Linear Systems

Principle

A linear equation contains constant multiples of variables and constant terms. It does not contain nonlinear terms such as \(x^2\), \(xy\), \(\sin z\), or \(\sqrt{x}\).

A linear system is a collection of linear equations solved at the same time. The same solution values must make every equation true.

Notation

A system of linear equations can be written in matrix form as

\[ A\mathbf{x}=\mathbf{b}. \]

• \(A\) is the coefficient matrix. Its entries are the numbers multiplying the variables.
• \(\mathbf{x}\) is the unknown vector. Its entries are the variables being solved for.
• \(\mathbf{b}\) is the right-hand-side vector. Its entries are the constants on the right side of the equations.

For example,

\[ \begin{pmatrix}2&1\\1&-1\end{pmatrix} \begin{pmatrix}x\\y\end{pmatrix} = \begin{pmatrix}17\\4\end{pmatrix} \]

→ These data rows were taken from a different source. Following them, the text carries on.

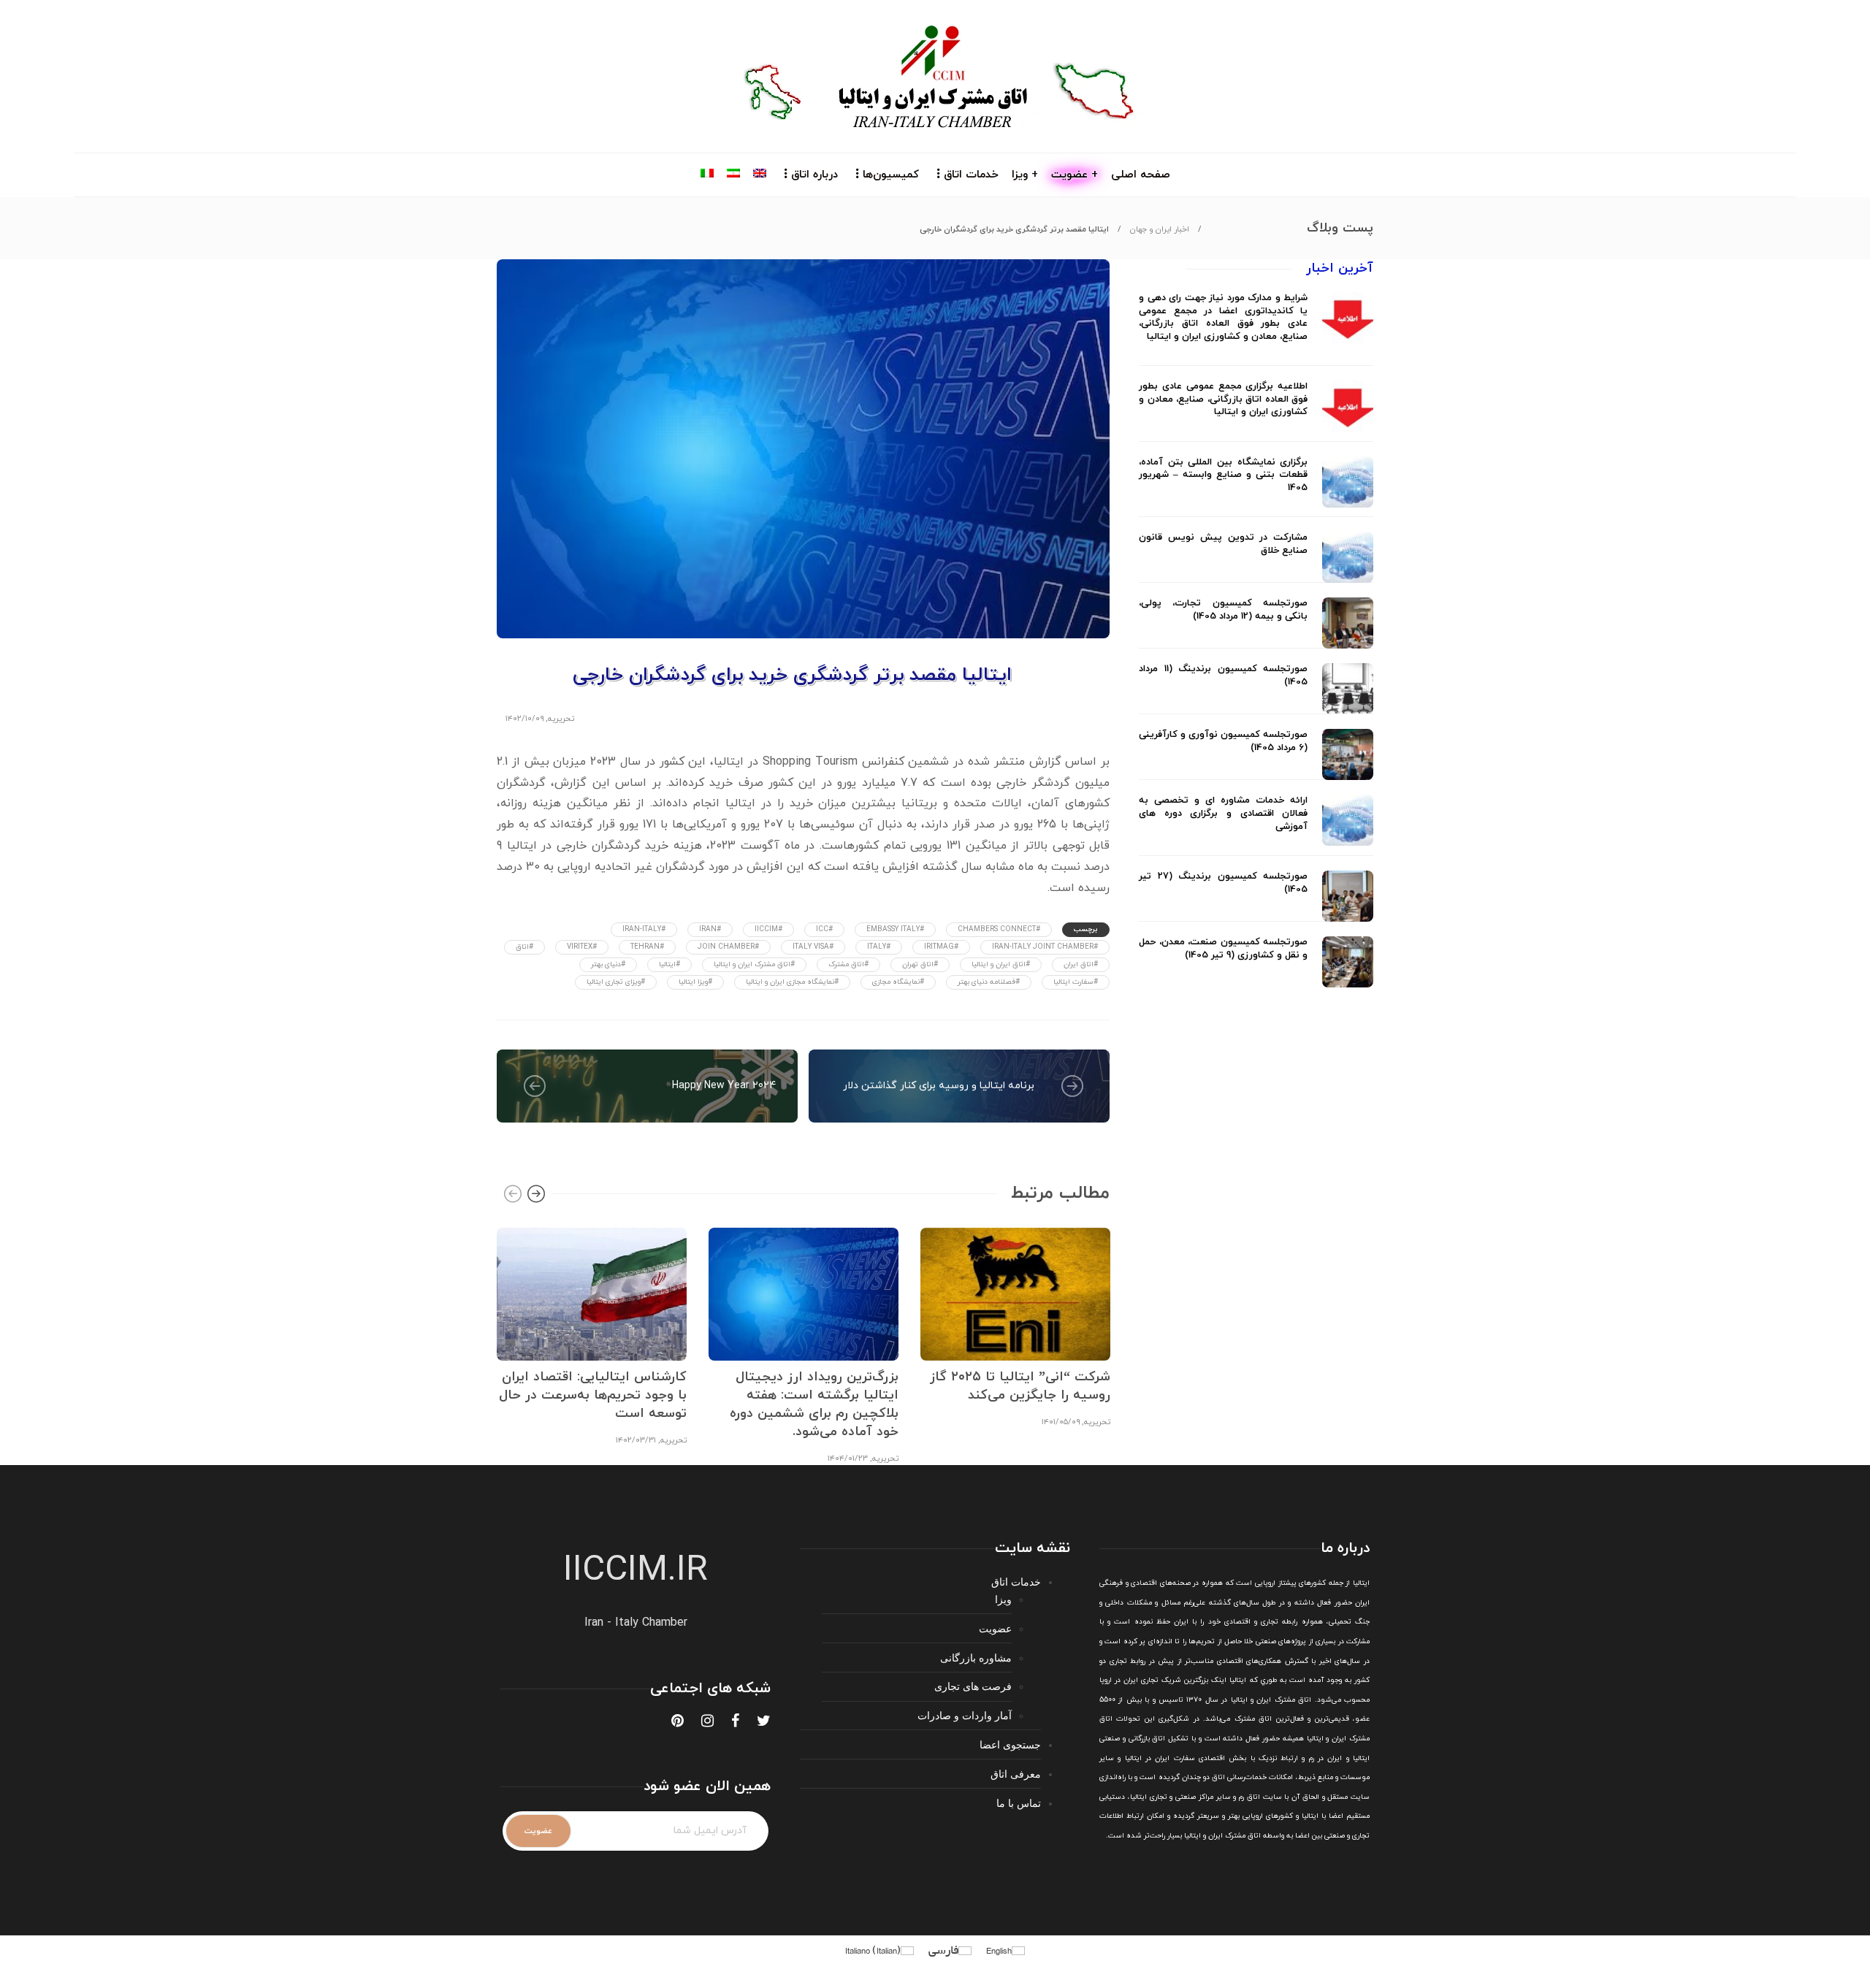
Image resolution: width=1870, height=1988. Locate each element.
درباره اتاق (814, 175)
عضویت (995, 1628)
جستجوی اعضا (1010, 1744)
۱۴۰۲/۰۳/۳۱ (636, 1440)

represents the equations \(2x+y=17\) and \(x-y=4\).

Method

To solve a linear system by elimination:

1. Write the equations in a consistent variable order.
2. Combine equations to remove one variable.
3. Solve the simpler equation that remains.
4. Substitute back to find the other variables.
5. Check the solution in every original equation.

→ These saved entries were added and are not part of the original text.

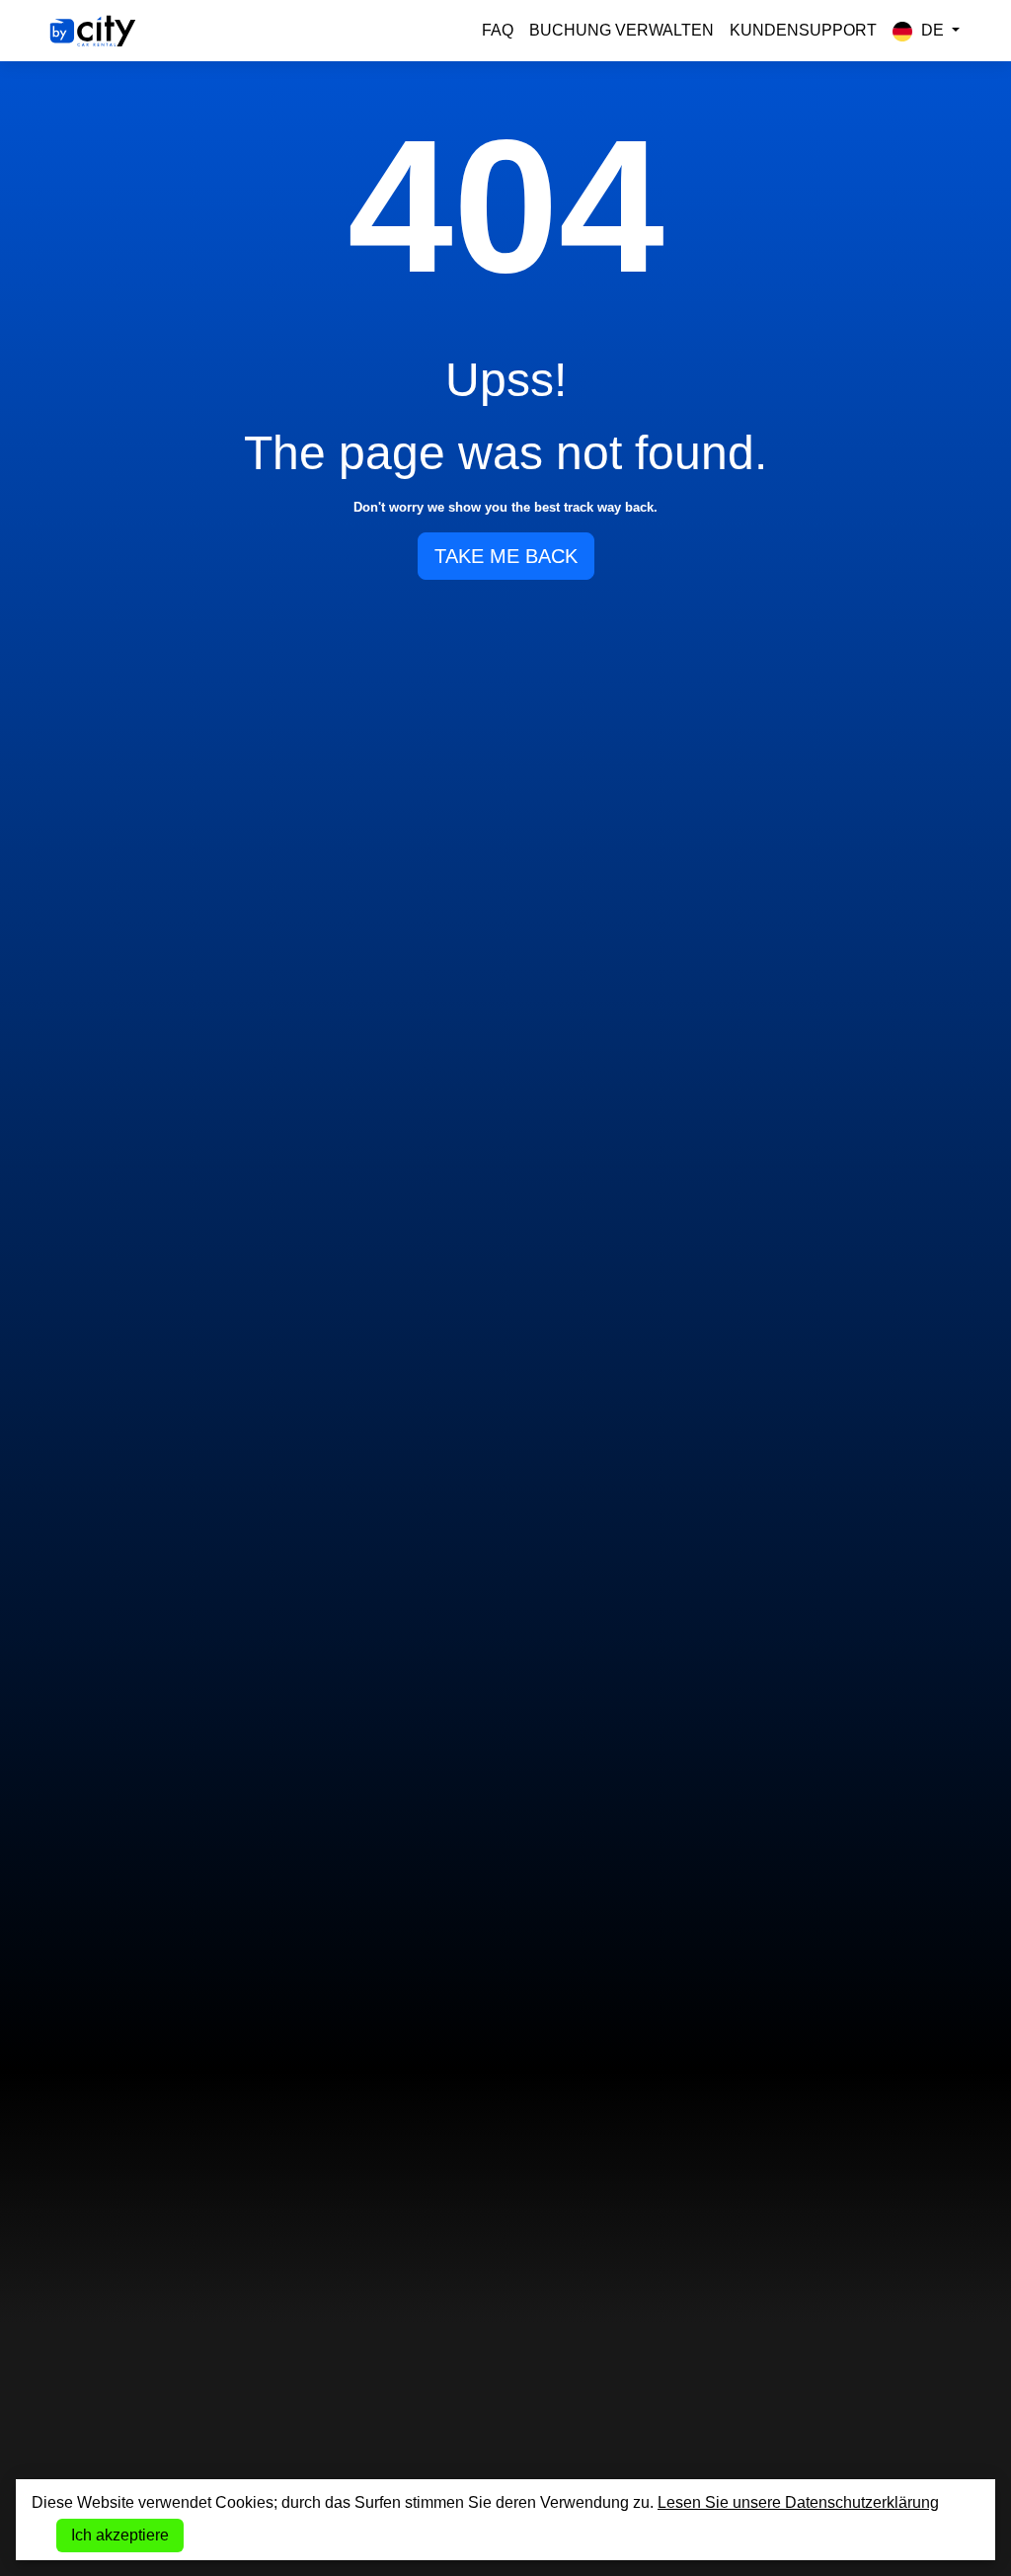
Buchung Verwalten (621, 30)
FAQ (497, 30)
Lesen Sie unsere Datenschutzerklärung (798, 2502)
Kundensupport (803, 30)
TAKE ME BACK (506, 556)
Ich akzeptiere (120, 2535)
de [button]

For a system with free variables, choose a parameter for each free variable and express the solution set using those parameters.

Rules

• Only add, subtract, or multiply equations by constants when using elimination.
• Multiplying an equation by zero loses information and is not a valid solving step.
• Swapping equation order does not change the solution set.
• A system may have one solution, no solution, or infinitely many solutions.
• If a variable is free, its value is represented by a parameter.

Examples

Solve the system

\[ \begin{aligned} 2x+y&=17,\\ x-y&=4. \end{aligned} \]

Add the two equations to eliminate \(y\):

\[ 3x=21. \]

So \(x=7\). Substitute into \(x-y=4\):

\[ 7-y=4. \]

Thus \(y=3\). The solution is \((x,y)=(7,3)\).

Now consider the three-variable system

\[ \begin{aligned} x+y+z&=1,\\ y+z&=0. \end{aligned} \]

The second equation gives \(y=-z\). Let \(y=\lambda\), so \(z=-\lambda\). Substitute into the first equation:

\[ x+\lambda-\lambda=1. \]

Therefore \(x=1\), and the solutions form

\[ (x,y,z)=(1,\lambda,-\lambda),\qquad \lambda\in\mathbb R. \]

Checks

• Check that every equation is linear; terms like \(x^2\), \(xy\), and \(\sin z\) make the equation nonlinear.
• Check that the variable order is consistent in every equation and in the matrix form.
• Check that equation order changes only presentation, not the solution set.
• Check a proposed solution by substituting it back into every original equation.